意外と知られていない?柿の葉寿司の発祥と由来

お寿司のこと

奈良県の名産寿司として有名な「柿の葉寿司」。駅弁や贈り物などで、全国の方々に広く知っていただけるようになりましたが、なぜ、海のない奈良県でお寿司が名産となったのでしょう?意外に、柿の葉寿司の歴史については知らない方も多いのではないでしょうか。

今回は柿の葉寿司の歴史について、発祥やその由来などをまとめました。

柿の葉寿司はいつ誕生した?

柿の葉寿司はいつから食べられていたのか。その起源ははっきりとわかっていません。

ですが、柿の葉寿司の誕生に大きく関わっているのが「もう一つの鯖街道」です。

紀伊半島にもあった鯖街道

「鯖街道」と聞いて思い浮かべるのは、福井と京都とを結ぶそれではないでしょうか。実は、紀伊半島にも「鯖街道」があったのです。

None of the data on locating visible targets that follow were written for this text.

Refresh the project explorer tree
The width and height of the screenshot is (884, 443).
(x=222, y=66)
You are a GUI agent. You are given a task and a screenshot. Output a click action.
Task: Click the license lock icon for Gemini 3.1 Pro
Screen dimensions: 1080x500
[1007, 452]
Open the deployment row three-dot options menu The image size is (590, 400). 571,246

紀伊半島沖の熊野灘で水揚げされた鯖は、熊野(三重県)や新宮(和歌山県)から北に向かった行商人たちの手によって、奈良・吉野地方の村々で売られました。
その有力なルートの一つに「東熊野街道」があります。熊野を出発し、「ゐざさ」が創業した奈良・上北山村、川上村を抜け、吉野町方面へと進みます。

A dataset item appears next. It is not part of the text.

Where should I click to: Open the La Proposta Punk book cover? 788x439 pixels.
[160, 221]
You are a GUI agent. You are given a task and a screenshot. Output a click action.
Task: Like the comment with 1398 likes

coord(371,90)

今のような冷凍技術が無い時代。水揚げされた鯖はすぐに塩を施され、腐らないようにしました。その鯖を行商人たちが売り歩く間に、塩がなじみます。
吉野の村の人たちは、それを薄くスライスし、酢飯の上に載せて、手近にあった柿の葉で包み、木箱に敷き詰め、重石を置いて、押しを効かせる。そうやってできたのが「柿の葉寿司」です。

では、行商人たちはなぜ、はるばる奈良まで来てさばを売り歩いたのでしょう?

諸説ありますが、江戸時代に紀州の殿様が熊野の漁師に重い年貢を課し、その金策として吉野で鯖を売るようになったというのが定説になっています。

ごちそうだった柿の葉寿司

海の幸が貴重な山村で、柿の葉寿司は、保存食でした。作ったお寿司は数日熟成させて食べます。特に、夏祭りなどの「ハレの日」のごちそうとして食されていました。

鯖を美味しく食べるために考えられた柿の葉寿司ですが、今では、ネタのバリエーションも増え、一年中美味しく食べられるようになりました。

「ゐざさ」では定番の「さば」「さけ」のほかに、「あじ」「たい」「えび」をご用意。加えて、季節ごとに様々なネタを展開しています。

柿の葉で包むという発想

日本には、「葉っぱ」で包んだお寿司というのは各地にあります。有名なのは、北陸の「笹寿司」。ちなみに、形は違えど、石川県や和歌山県でも「柿の葉寿司」は存在します。

奈良は柿の一大生産地。手近に柿の木がたくさんあったのは想像に難くありません。ですが、いつ、なぜ柿の葉で包むようになったのかは定かではありません。

ですが、柿の葉には「タンニン」という成分が含まれており、防腐作用があります。山深い山村で、少しでも美味しく食べるには、これほど適したものはありませんが、当時の人たちはそんなことは知らなかったはず。
もしかすると、柿の葉を使うことで腐りにくいことに気づき、柿の葉が魚臭さも消してくれる。「これはよい!」となったのかもしれませんね。

最後に

今回は柿の葉寿司の歴史について、調べてみました。まとめると、

・柿の葉寿司の発祥は定かではない。
・しかし、紀伊半島にあった「もう一つの鯖街道」が重要な役割を果たした。
・その街道を通じて、熊野灘で獲れた鯖が吉野の山村に運ばれ、柿の葉寿司が誕生した。

ということですね。

鯖とシャリと柿の葉というシンプルで、どこか朴訥とした姿の柿の葉寿司ですが、この三位一体となった味わいは、他には見出すことができない郷土の料理だと思います。

いつ誕生したのか、その起源は定かではありませんが、少なくとも300年以上前の人たちの知恵が詰まったお寿司。

今度、柿の葉寿司をお召し上がりになるときはぜひ、ご紹介した歴史を思い出しながら食べてみてください。いつもとはちょっと違う、味わいになるかもしれません。